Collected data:
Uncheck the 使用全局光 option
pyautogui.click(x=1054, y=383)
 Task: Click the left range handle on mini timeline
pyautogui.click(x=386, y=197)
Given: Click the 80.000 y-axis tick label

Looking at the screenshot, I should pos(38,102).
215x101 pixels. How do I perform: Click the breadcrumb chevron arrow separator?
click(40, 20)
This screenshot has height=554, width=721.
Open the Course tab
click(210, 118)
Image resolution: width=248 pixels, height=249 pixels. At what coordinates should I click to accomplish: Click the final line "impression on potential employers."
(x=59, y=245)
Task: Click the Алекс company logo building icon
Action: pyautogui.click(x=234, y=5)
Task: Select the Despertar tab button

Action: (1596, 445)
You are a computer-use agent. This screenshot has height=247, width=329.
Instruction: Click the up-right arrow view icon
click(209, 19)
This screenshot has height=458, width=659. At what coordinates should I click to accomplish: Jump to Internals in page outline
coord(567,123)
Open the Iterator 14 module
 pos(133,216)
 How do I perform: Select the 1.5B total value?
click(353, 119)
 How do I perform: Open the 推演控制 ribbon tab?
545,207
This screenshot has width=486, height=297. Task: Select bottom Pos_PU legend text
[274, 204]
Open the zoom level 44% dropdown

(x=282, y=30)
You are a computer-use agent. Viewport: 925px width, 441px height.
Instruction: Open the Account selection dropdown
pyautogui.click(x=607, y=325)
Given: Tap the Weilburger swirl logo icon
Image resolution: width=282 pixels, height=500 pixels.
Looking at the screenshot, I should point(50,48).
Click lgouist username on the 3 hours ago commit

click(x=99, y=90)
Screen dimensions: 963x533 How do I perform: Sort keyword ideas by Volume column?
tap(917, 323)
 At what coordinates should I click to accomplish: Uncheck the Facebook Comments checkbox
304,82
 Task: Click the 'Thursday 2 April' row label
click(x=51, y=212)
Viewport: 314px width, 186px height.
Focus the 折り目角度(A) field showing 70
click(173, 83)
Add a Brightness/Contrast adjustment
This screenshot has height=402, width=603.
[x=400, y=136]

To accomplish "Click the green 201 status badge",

(Exercise requirements): The expected answer is an exact copy of the lines beginning at the one with "Image resolution: width=282" and running to the end of the entries above.

(Answer):
Image resolution: width=282 pixels, height=500 pixels.
Looking at the screenshot, I should point(50,48).
Click lgouist username on the 3 hours ago commit

click(x=99, y=90)
Screen dimensions: 963x533 How do I perform: Sort keyword ideas by Volume column?
tap(917, 323)
 At what coordinates should I click to accomplish: Uncheck the Facebook Comments checkbox
304,82
 Task: Click the 'Thursday 2 April' row label
click(x=51, y=212)
Viewport: 314px width, 186px height.
Focus the 折り目角度(A) field showing 70
click(173, 83)
Add a Brightness/Contrast adjustment
This screenshot has height=402, width=603.
[x=400, y=136]

To accomplish "Click the green 201 status badge",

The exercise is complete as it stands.